Activity: Would you reproduce exactly the lines below from the one holding "Sales vacatures @ Spreds (121, 518)" through the one holding "Updates (50, 1029)", inclusive, and no others?

[Dataset entries]
────────────────────

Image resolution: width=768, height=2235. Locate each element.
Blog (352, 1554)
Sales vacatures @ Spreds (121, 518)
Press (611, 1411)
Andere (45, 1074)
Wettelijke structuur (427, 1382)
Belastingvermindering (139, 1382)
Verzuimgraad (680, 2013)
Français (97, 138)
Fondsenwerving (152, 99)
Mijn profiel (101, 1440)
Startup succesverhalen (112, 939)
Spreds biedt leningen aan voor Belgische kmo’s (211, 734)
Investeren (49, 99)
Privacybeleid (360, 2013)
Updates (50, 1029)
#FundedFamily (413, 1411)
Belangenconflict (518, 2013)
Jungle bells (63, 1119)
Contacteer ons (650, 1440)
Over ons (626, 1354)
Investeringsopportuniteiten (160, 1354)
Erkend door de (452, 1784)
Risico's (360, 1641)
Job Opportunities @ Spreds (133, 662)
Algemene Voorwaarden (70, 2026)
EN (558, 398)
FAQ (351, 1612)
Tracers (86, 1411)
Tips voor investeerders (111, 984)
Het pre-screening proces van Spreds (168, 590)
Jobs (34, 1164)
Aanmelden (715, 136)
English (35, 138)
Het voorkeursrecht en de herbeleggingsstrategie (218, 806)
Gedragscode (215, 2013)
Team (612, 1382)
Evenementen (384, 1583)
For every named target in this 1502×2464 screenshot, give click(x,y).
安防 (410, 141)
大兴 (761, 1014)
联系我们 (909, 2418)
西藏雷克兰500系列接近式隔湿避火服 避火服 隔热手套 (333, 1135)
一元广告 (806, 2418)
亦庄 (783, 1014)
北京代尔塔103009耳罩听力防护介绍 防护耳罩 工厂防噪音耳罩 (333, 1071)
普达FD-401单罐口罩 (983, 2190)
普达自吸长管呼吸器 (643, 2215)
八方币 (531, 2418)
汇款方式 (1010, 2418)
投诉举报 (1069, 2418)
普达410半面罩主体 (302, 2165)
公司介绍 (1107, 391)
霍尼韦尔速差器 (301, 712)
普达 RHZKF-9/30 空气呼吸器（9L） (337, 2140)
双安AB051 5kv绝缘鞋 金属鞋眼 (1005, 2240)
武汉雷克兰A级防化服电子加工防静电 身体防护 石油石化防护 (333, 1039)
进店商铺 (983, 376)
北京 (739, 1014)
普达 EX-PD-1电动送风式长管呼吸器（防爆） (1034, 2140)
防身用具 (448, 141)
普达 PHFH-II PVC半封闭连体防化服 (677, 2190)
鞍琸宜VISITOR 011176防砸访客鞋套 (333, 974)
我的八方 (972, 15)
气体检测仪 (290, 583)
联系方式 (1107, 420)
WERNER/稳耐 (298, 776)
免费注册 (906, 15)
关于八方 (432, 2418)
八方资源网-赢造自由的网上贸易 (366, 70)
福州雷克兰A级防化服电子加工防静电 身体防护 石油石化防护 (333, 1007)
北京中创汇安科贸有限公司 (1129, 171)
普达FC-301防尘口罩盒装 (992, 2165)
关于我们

────────────────────

Answer space:
Sales vacatures @ Spreds (121, 518)
Press (611, 1411)
Andere (45, 1074)
Wettelijke structuur (427, 1382)
Belastingvermindering (139, 1382)
Verzuimgraad (680, 2013)
Français (97, 138)
Fondsenwerving (152, 99)
Mijn profiel (101, 1440)
Startup succesverhalen (112, 939)
Spreds biedt leningen aan voor Belgische kmo’s (211, 734)
Investeren (49, 99)
Privacybeleid (360, 2013)
Updates (50, 1029)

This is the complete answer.